WORK TASK
In your answer, print every record exactly as it is written.

EXTRACTED DATA
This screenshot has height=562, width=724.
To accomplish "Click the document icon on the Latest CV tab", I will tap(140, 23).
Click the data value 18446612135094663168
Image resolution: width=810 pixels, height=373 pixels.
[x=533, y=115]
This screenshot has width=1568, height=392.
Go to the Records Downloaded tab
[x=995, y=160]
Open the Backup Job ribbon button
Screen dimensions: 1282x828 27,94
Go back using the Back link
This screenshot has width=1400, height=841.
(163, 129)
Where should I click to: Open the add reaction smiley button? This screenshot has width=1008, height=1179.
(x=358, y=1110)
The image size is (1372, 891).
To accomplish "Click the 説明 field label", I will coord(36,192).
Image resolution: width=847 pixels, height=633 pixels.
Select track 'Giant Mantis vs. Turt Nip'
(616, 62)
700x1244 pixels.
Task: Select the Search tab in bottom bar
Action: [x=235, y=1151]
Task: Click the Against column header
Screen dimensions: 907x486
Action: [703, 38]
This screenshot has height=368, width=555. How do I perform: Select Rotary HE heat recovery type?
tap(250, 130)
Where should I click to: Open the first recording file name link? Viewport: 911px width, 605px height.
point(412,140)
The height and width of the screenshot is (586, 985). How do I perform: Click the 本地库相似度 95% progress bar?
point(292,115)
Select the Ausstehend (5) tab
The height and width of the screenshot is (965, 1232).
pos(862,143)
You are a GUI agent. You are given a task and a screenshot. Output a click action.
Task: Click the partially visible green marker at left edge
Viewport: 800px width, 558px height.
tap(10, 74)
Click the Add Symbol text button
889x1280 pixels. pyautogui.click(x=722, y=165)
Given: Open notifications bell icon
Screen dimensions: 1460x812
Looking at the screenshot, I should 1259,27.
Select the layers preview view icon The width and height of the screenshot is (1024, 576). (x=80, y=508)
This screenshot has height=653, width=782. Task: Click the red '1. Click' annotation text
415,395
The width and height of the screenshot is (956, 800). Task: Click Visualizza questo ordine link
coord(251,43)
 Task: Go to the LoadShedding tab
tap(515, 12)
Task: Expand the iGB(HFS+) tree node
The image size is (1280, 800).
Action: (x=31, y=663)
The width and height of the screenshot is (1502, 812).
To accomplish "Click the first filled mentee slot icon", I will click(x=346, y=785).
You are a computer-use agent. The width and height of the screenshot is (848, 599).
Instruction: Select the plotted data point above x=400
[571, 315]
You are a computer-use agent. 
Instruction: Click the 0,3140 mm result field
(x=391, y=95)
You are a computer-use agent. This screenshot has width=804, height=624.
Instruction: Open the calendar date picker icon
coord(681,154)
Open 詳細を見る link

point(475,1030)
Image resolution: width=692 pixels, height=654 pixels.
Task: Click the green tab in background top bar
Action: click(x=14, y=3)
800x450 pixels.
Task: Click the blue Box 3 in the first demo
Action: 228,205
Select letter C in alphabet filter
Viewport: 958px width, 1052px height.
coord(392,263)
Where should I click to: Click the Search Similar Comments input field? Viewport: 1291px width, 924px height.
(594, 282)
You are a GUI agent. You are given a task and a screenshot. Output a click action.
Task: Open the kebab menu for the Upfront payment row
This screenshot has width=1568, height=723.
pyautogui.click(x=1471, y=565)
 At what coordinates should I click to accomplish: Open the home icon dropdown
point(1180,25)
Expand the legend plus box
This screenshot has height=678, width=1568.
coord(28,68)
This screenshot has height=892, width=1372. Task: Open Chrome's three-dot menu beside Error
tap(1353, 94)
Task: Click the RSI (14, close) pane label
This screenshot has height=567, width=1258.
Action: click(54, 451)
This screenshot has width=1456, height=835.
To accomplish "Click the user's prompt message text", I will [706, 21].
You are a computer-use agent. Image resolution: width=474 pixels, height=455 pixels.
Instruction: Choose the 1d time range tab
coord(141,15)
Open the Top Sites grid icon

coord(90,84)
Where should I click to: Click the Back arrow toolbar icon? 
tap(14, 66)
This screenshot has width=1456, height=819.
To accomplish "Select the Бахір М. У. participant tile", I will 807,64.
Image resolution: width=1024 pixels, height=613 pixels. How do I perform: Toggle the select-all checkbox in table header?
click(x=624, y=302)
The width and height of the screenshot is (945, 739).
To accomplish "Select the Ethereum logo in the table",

EXERCISE RESULT
This screenshot has height=562, width=724.
To accomplish "Click the document icon on the Latest CV tab", I will tap(140, 23).
Click the data value 18446612135094663168
Image resolution: width=810 pixels, height=373 pixels.
[x=533, y=115]
This screenshot has width=1568, height=392.
Go to the Records Downloaded tab
[x=995, y=160]
Open the Backup Job ribbon button
Screen dimensions: 1282x828 27,94
Go back using the Back link
This screenshot has width=1400, height=841.
(163, 129)
Where should I click to: Open the add reaction smiley button? This screenshot has width=1008, height=1179.
(x=358, y=1110)
The image size is (1372, 891).
To accomplish "Click the 説明 field label", I will coord(36,192).
Image resolution: width=847 pixels, height=633 pixels.
Select track 'Giant Mantis vs. Turt Nip'
(616, 62)
700x1244 pixels.
Task: Select the Search tab in bottom bar
Action: [x=235, y=1151]
Task: Click the Against column header
Screen dimensions: 907x486
Action: [703, 38]
This screenshot has height=368, width=555. How do I perform: Select Rotary HE heat recovery type?
tap(250, 130)
Where should I click to: Open the first recording file name link? Viewport: 911px width, 605px height.
point(412,140)
The height and width of the screenshot is (586, 985). How do I perform: Click the 本地库相似度 95% progress bar?
point(292,115)
Select the Ausstehend (5) tab
The height and width of the screenshot is (965, 1232).
pos(862,143)
You are a GUI agent. You are given a task and a screenshot. Output a click action.
Task: Click the partially visible green marker at left edge
Viewport: 800px width, 558px height.
tap(10, 74)
Click the Add Symbol text button
889x1280 pixels. pyautogui.click(x=722, y=165)
Given: Open notifications bell icon
Screen dimensions: 1460x812
Looking at the screenshot, I should 1259,27.
Select the layers preview view icon The width and height of the screenshot is (1024, 576). (x=80, y=508)
This screenshot has height=653, width=782. Task: Click the red '1. Click' annotation text
415,395
The width and height of the screenshot is (956, 800). Task: Click Visualizza questo ordine link
coord(251,43)
 Task: Go to the LoadShedding tab
tap(515, 12)
Task: Expand the iGB(HFS+) tree node
The image size is (1280, 800).
Action: (x=31, y=663)
The width and height of the screenshot is (1502, 812).
To accomplish "Click the first filled mentee slot icon", I will click(x=346, y=785).
You are a computer-use agent. The width and height of the screenshot is (848, 599).
Instruction: Select the plotted data point above x=400
[571, 315]
You are a computer-use agent. 
Instruction: Click the 0,3140 mm result field
(x=391, y=95)
You are a computer-use agent. This screenshot has width=804, height=624.
Instruction: Open the calendar date picker icon
coord(681,154)
Open 詳細を見る link

point(475,1030)
Image resolution: width=692 pixels, height=654 pixels.
Task: Click the green tab in background top bar
Action: click(x=14, y=3)
800x450 pixels.
Task: Click the blue Box 3 in the first demo
Action: 228,205
Select letter C in alphabet filter
Viewport: 958px width, 1052px height.
coord(392,263)
Where should I click to: Click the Search Similar Comments input field? Viewport: 1291px width, 924px height.
(594, 282)
You are a GUI agent. You are given a task and a screenshot. Output a click action.
Task: Open the kebab menu for the Upfront payment row
This screenshot has width=1568, height=723.
pyautogui.click(x=1471, y=565)
 At what coordinates should I click to accomplish: Open the home icon dropdown
point(1180,25)
Expand the legend plus box
This screenshot has height=678, width=1568.
coord(28,68)
This screenshot has height=892, width=1372. Task: Open Chrome's three-dot menu beside Error
tap(1353, 94)
Task: Click the RSI (14, close) pane label
This screenshot has height=567, width=1258.
Action: click(54, 451)
This screenshot has width=1456, height=835.
To accomplish "Click the user's prompt message text", I will [706, 21].
You are a computer-use agent. Image resolution: width=474 pixels, height=455 pixels.
Instruction: Choose the 1d time range tab
coord(141,15)
Open the Top Sites grid icon

coord(90,84)
Where should I click to: Click the Back arrow toolbar icon? 
tap(14, 66)
This screenshot has width=1456, height=819.
To accomplish "Select the Бахір М. У. participant tile", I will 807,64.
Image resolution: width=1024 pixels, height=613 pixels. How do I perform: Toggle the select-all checkbox in table header?
click(x=624, y=302)
The width and height of the screenshot is (945, 739).
To accomplish "Select the Ethereum logo in the table",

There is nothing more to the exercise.